Sorry for hard start Rodney been a long day of me having to yell at everyone


----------



## logon511girl (Jan 23, 2010)

It is rare that I have a problem with USPS but it could just be the area and the employees working around here. Fedex I dont use often, but UPS we have had not problems with! And I like their tracking updates too -


----------



## bornover (Apr 10, 2008)

We use UPS and USPS. I do have to say that we have had more problems with the USPS than UPS, not a bunch, just a few more. On the whole they still have been a decent service to use.


----------



## Rexx (Aug 13, 2009)

i use fedex for the bigger orders and my post office for smalls. I agree that the USPS tracking sucks but it works. I feel fedex is better than UPS.


----------



## InkedApparel (Mar 18, 2009)

I do all my shipping with the USPS...never had an issue(knock on wood)

Inked


----------



## wormil (Jan 7, 2008)

Having moved around a lot and also shipped a lot of packages, they all suck but they don't all suck the same in the same places  What I mean is that in some cities I've lived, UPS was completely unreliable but move to another city and they were rock solid while FedEx was unreliable. Overall though, I've found USPS to be extremely reliable over the past fifteen-twenty years, prior to that, not so much. The local mail carriers vary a lot, some are fantastic, some terrible. 

We had the worst post office I've ever visited and I complained long and loud at every opportunity. Finally they must have overhauled it. I went in there a week before Christmas expecting long lines and chaos (which was the norm anyway) and there were new people working and no lines.


----------



## BillyV (May 8, 2009)

USPS and FedEx are usually good around here.

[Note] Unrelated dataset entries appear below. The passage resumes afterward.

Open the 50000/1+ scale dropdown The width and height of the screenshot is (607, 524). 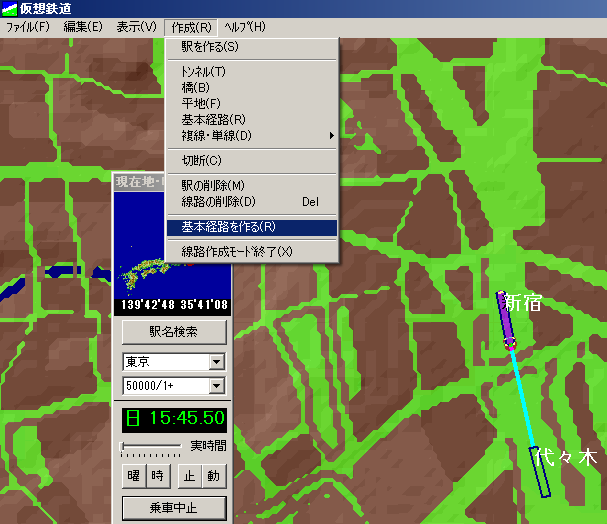217,386
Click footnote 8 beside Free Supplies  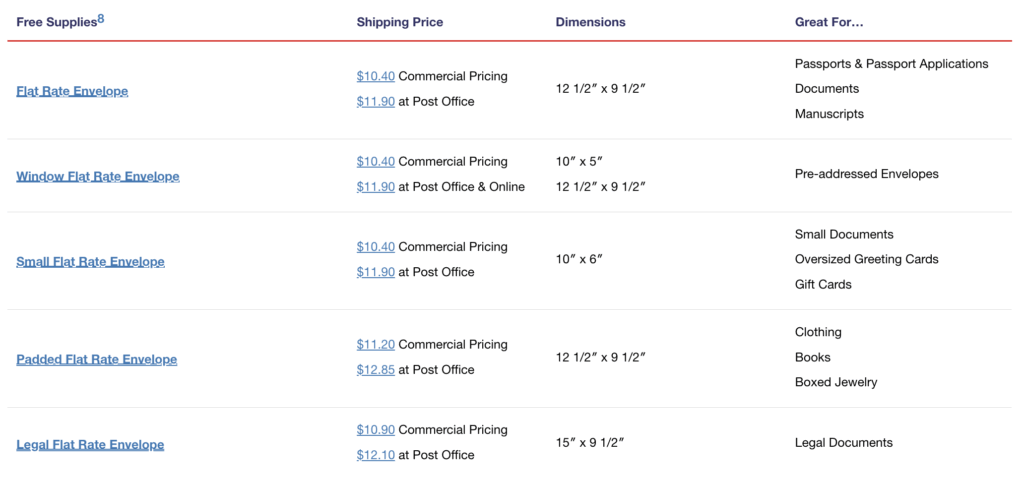click(x=101, y=17)
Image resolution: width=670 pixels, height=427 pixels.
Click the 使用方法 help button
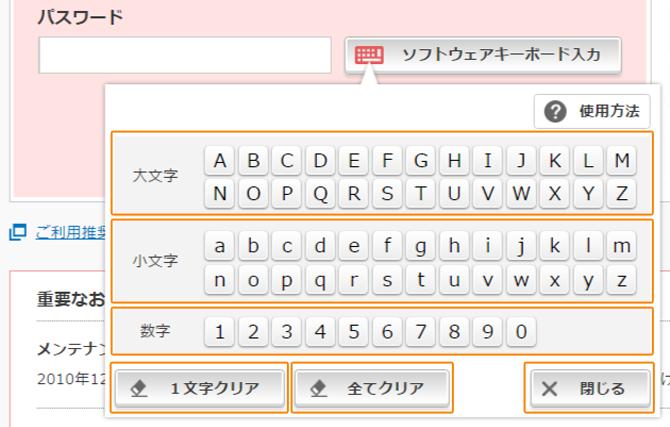(592, 112)
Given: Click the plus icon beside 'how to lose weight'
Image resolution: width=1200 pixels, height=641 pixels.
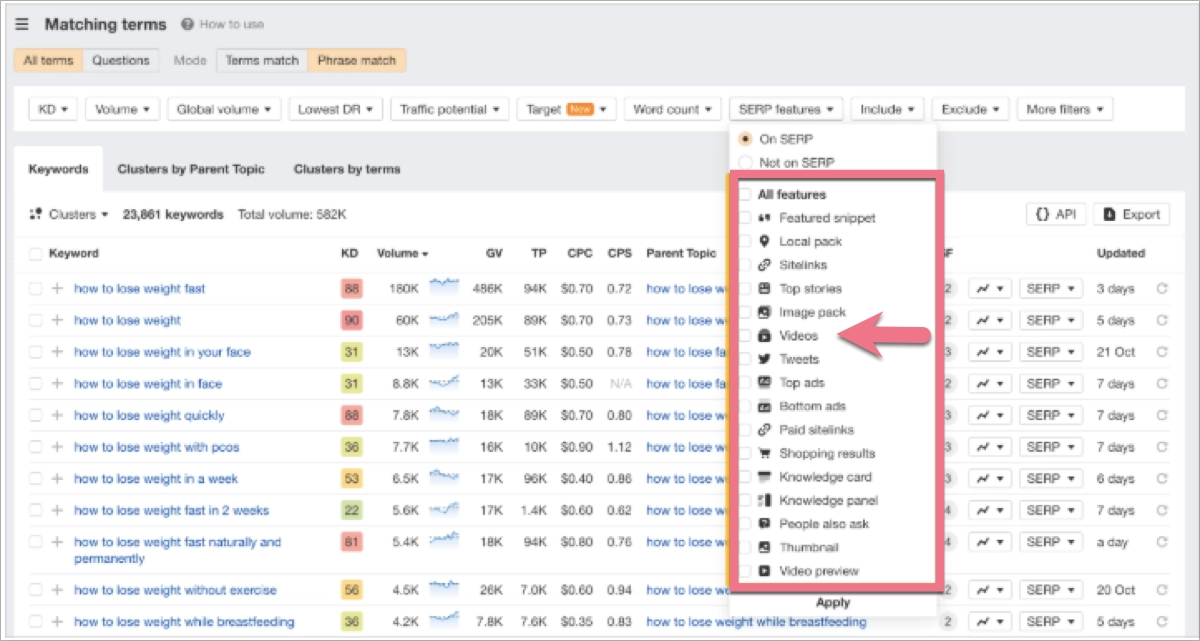Looking at the screenshot, I should click(57, 319).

I have had a few issues with UPS this past year that have cost me a bit...
First UPS delivered a package I sent to Maine to the wrong place, Then a package I was waiting for was delivered to house on the far side of town a few months ago, then and this is th one that is currently in progress... UPS claims to have delivered my new Ricoh gx7000 on my porch at the begining of December and I never received it... Still waiting to get the claim investigation completed... What a pain!!! I need my printer!!!

We had to pass a few nice sublimation orders to another printer so that are customers were taken care of... not fun.

Well better service this year... I hope!!!


----------



## veedub3 (Mar 29, 2007)

Wormil said it. They all suck at some time. I have a personal package shipped to me from Macy's Department store and it shows delivered Jan. 20 but I do not have it. Turns out it was delivered to the wrong address and the home owner had been calling USPS about the incorrect delivery for 4 days straight and notified her mail carrier. Monday USPS finally goes to get the package and claims to have put it on the correct truck for delivery for Tuesday. Guess where those idiots sent the package???? back to the same address they picked it up from the day before. 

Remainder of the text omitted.